Samuil K. TARGAN, Petitioner,
v.
DEPARTMENT OF the ARMY, Respondent.
No. 94-3498.
United States Court of Appeals, Federal Circuit.
Nov. 15, 1994.
Before LOURIE, Circuit Judge, COWEN, Senior Circuit Judge and CLEVENGER, Circuit Judge.
DECISION
PER CURIAM.
Samuil K. Targan petitions for review of the final decision of the Merit Systems Protection Board, Docket No. SF351940159-I-1, affirming the decision by the Department of the Army (agency) to separate him from his position through a Reduction in Force (RIF). Because the board correctly determined that Targan's separation did not violate governing regulations, we affirm.
DISCUSSION
Targan was employed by the agency as a Ukrainian language instructor at the Defense Language Institute Foreign Language Center (DLI) in Presidio of Monterey, California. Due to budgetary constraints and an enrollment decline, the agency decided to abolish approximately 80 language instructor positions in the excepted service at DLI. Pursuant to a collective bargaining agreement between DLI and the National Federation of Federal Employees (union), the agency and union entered into negotiations concerning the impact of the RIF. As a result, the agency agreed to extend assignment rights ("bump" and "retreat") to qualified excepted service employees.

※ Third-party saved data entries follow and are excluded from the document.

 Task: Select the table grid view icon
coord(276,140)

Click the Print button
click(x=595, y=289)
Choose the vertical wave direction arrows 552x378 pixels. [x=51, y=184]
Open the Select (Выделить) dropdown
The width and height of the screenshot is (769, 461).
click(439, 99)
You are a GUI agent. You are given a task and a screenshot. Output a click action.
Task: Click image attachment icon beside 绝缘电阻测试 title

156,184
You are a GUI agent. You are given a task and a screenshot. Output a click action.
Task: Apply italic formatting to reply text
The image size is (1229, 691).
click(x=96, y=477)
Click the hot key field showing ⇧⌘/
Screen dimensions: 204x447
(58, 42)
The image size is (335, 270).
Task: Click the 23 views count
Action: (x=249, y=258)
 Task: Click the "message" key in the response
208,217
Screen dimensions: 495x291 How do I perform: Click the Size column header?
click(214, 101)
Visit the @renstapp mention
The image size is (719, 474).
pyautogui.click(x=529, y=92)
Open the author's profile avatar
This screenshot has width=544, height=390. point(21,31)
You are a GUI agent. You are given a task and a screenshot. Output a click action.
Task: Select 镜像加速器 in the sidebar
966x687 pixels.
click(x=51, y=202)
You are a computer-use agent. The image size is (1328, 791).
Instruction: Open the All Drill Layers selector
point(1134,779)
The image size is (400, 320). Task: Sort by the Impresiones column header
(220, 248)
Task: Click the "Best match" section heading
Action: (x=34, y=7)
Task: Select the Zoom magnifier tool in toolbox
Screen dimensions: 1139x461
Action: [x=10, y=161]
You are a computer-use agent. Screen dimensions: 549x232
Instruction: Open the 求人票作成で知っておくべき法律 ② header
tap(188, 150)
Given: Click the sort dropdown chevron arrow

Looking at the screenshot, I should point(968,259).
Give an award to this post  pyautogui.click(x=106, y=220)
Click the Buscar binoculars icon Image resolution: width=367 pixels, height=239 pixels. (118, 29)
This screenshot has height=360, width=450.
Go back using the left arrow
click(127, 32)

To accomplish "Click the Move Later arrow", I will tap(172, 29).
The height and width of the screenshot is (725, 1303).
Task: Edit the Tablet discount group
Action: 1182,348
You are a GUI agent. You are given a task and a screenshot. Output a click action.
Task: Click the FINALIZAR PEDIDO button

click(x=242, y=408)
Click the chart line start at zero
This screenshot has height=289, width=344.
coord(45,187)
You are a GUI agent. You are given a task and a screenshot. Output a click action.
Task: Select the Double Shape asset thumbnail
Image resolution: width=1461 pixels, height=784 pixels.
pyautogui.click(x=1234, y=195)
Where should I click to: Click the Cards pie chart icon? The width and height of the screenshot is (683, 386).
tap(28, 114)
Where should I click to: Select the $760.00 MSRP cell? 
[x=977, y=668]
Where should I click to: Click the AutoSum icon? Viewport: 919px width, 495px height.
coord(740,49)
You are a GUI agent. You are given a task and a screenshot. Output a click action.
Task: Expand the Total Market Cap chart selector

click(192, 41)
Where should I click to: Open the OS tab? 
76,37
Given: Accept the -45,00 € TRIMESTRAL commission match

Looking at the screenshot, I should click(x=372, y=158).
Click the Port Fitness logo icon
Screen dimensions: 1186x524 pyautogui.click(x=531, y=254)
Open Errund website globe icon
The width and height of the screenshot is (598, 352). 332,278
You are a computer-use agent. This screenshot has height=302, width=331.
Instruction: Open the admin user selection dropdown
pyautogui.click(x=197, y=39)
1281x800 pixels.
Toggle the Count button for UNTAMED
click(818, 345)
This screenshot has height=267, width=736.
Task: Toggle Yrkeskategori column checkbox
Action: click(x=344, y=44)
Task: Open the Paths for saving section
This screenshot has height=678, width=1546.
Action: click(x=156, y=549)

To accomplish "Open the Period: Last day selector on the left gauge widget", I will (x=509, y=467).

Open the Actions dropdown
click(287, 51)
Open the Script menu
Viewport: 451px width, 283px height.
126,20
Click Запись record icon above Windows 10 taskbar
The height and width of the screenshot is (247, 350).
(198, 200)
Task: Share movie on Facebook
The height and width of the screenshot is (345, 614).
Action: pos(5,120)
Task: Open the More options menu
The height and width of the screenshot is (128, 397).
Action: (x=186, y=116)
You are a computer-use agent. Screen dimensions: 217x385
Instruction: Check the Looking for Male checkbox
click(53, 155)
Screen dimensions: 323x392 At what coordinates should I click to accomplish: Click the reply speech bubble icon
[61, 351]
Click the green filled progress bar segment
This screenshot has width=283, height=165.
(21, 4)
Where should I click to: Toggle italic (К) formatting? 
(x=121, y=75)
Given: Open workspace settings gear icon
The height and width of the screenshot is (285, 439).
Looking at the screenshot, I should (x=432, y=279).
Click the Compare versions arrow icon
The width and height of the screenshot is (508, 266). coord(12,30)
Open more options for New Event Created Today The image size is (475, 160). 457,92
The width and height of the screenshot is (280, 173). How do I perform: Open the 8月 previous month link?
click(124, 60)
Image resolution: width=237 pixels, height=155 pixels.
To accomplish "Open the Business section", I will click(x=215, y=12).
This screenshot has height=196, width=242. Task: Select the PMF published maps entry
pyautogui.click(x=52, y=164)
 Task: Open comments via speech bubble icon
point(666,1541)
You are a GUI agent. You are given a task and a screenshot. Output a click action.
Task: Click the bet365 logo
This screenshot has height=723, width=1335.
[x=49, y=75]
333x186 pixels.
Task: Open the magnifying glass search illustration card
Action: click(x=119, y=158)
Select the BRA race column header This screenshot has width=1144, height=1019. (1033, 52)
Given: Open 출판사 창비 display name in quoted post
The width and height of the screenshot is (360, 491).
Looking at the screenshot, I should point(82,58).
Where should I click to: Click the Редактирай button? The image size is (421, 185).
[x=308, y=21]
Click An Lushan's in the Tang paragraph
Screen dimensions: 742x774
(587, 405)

On July 30, 1993, the agency notified Targan that he was being separated from his position pursuant to RIF regulations. Targan was "bumped" from his job by an excepted service employee who was in a higher tenure group.
Targan appealed his separation to the board, arguing that his separation was improper because an agency-wide RIF regulation, Army Regulation (AR) 690-351-1, prohibited DLI from extending assignment rights to excepted service employees, including the person who bumped him. That regulation provides:
Eligibility. Employees in the excepted service have no assignment rights to positions outside their competitive level. Consideration may be given to assigning released employees to vacancies.
AR 690-351-1 Sec. 5-2(b) (1992).
The regulation supplemented Federal Personnel Manual (FPM)1 Sec. S5-2(b) (1989), which provided:
Eligibility. The RIF regulations extend assignment rights to each competitive service employee in tenure group I or II who has a current annual performance rating of minimally successful or higher.... An employee either in tenure group III or with a current annual performance rating of unacceptable has no assignment right. (The RIF regulations do not extend assignment rights to excepted service employees, but an agency may do so under subsection S5-10a(3).) (emphasis added).
Targan argued that because AR 690-351-1 Sec. S5-2(b) omitted the phrase "but an agency may do so under subsection S5-10a(3)," and added "[c]onsideration may be given to assigning released employees to vacancies," the regulation eliminated the agency's right to give assignment rights to its excepted service employees.2 Therefore, Targan argued, the agency-union agreement to extend assignment rights to excepted service employees, and Targan's separation pursuant thereto, were invalid.
The Administrative Judge (AJ) rejected Targan's interpretation. The AJ noted that although AR 690-351-1 omitted reference to the option of extending assignment rights to excepted service employees, it retained without change FPM Sec. S5-2(d) (1989), which provided:
Agency options. An agency may at its discretion: (1) Extend additional assignment rights to certain employees as provided in section S5-10....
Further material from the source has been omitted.